You should recall that this entire debacle was prompted by Attorney General Dustin McDaniel’s infamous ‘decree’ that teachers could not be armed. To arrive at this conclusion, McDaniel interpreted the term “entity” to to mean an inherently private place in one of his recent official opinions. This interpretation seems suspect, because McDaniel interpreted just the same term to mean public place just a few weeks earlier in a different opinion. McDaniel’s willingness to reinterpret the meaning of statutory terms from month to month is troubling, because his changes weaken gun rights — not strengthen them.
As I reported earlier this month, the Lake Hamilton school district has been licensing teachers as security guards for 25 years. The AP reports that about a dozen school districts hold the licenses. Remarkably, there are no reports of mass shootings at any of these schools.
So, what happens now? Will Arkansas teachers continue to be stripped of their rights? In light of recent developments, Second Amendment advocates should consider another strategy.
Nick Stehle of Arkansas Carry, the state’s largest gun rights advocacy group, says Arkansas teachers should be deputized and allowed to carry handguns as auxiliary officers:
Arkansas Carry strongly disagrees with the blatantly partisan and dangerous actions taken by the licensing board and AG McDaniel. Their blind political activism endangers our children. We strongly encourage sheriffs in affected counties to deputize teachers as provided by Act 705 of 2013.

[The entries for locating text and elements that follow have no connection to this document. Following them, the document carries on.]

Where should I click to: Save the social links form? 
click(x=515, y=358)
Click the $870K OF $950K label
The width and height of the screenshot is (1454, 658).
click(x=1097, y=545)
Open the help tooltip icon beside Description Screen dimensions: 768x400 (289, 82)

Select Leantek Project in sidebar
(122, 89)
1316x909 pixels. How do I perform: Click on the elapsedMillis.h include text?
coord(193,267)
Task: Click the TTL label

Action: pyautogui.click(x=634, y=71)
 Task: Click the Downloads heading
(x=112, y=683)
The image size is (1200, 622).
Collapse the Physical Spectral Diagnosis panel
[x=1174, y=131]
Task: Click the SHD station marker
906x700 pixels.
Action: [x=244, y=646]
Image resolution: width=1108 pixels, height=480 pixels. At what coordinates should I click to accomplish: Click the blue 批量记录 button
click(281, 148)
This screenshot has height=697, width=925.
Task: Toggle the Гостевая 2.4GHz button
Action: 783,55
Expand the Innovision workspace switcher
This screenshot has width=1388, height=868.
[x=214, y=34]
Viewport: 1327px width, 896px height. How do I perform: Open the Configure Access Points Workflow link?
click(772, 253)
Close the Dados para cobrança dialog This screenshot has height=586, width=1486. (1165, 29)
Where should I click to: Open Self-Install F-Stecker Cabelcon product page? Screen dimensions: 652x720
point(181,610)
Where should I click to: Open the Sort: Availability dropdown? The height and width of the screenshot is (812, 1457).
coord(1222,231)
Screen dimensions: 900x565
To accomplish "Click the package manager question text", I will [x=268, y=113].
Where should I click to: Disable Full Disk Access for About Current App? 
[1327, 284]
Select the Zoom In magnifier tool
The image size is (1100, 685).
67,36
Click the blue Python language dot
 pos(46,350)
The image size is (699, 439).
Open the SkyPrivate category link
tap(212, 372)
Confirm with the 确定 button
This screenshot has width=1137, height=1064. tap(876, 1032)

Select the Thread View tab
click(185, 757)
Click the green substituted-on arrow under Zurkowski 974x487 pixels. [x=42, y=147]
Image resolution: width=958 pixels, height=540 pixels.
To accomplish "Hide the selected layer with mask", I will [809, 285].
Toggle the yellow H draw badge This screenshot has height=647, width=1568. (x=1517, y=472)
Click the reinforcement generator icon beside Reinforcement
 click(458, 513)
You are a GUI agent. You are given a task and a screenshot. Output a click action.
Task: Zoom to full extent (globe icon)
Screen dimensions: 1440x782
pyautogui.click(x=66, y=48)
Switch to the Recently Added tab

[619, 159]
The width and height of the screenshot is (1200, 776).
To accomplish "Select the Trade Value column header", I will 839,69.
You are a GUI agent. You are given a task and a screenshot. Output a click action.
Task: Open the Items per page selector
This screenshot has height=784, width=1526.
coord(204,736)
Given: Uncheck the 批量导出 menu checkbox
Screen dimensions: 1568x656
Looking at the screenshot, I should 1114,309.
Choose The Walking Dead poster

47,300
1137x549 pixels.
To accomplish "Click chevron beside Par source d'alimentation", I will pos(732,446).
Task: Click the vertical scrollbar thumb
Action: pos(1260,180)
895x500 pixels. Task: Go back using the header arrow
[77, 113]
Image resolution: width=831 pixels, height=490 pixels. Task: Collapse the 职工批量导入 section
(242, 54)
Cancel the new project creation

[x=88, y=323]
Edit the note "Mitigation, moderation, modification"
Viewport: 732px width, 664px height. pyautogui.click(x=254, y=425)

Act 705, sponsored by Senator David Wyatt, provides that an unlimited number of auxiliary officers can be appointed as school officers:
The limitation concerning number of auxiliary law enforcement officers allowed to be appointed by a law enforcement agency under this section does not apply to additional auxiliary law enforcement officers appointed by political subdivisions to serve as school resource officers or search and rescue officers.
In addition, Arkansas Code Annotated 5-73-119(e)(3) outlines laws for possession of a handgun on school property. It appears that, under this statute, deputized teachers would be allowed to carry on school grounds:
It is a defense to prosecution under this section that at the time of the act of possessing a handgun or firearm:
(3) The person is assisting a law enforcement officer, correctional officer, or member of the armed forces acting in the course and scope of his or her official duties pursuant to the direction or request of the law enforcement officer, correctional officer, or member of the armed forces;
Overall, I tend to think that all of these statutes are essentially window dressing: we have a federal Second Amendment in this country that allows us to bear arms. Under our state constitution, we have the right to bear arms — protected with arguably stronger language than the federal constitution. And even more importantly, we have a natural right to self-defense. These rights don’t stop the moment you walk onto public property — or wherever else Dustin McDaniel decrees. However, because the legal recognition of our rights is so important, gun rights advocates should explore whatever options we have.